» SET PROBLEM: Rewrite the records below with "tree view" changed to "folder panel" and everything else kept the same, omitting the pictures.

» RECORDS:
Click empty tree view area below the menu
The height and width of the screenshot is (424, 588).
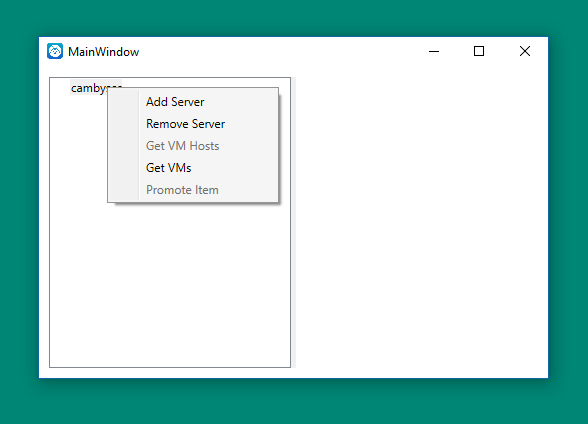click(x=170, y=285)
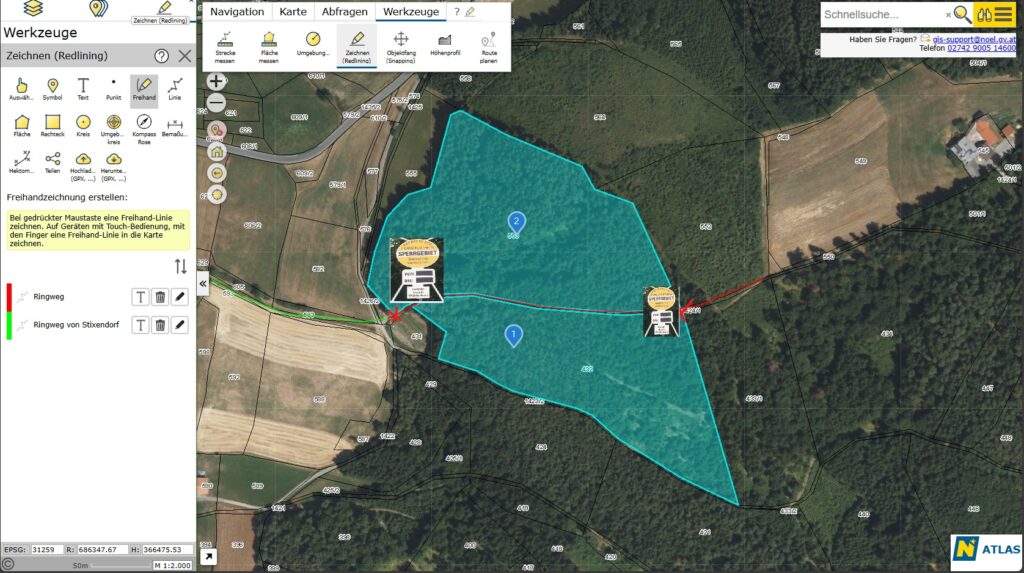Edit the Ringweg von Stixendorf drawing
Screen dimensions: 1024x573
click(180, 325)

» WRITTEN RESPONSE:
Click empty folder panel area below the menu
The height and width of the screenshot is (424, 588).
click(x=170, y=285)
Edit the Ringweg von Stixendorf drawing
Screen dimensions: 1024x573
click(180, 325)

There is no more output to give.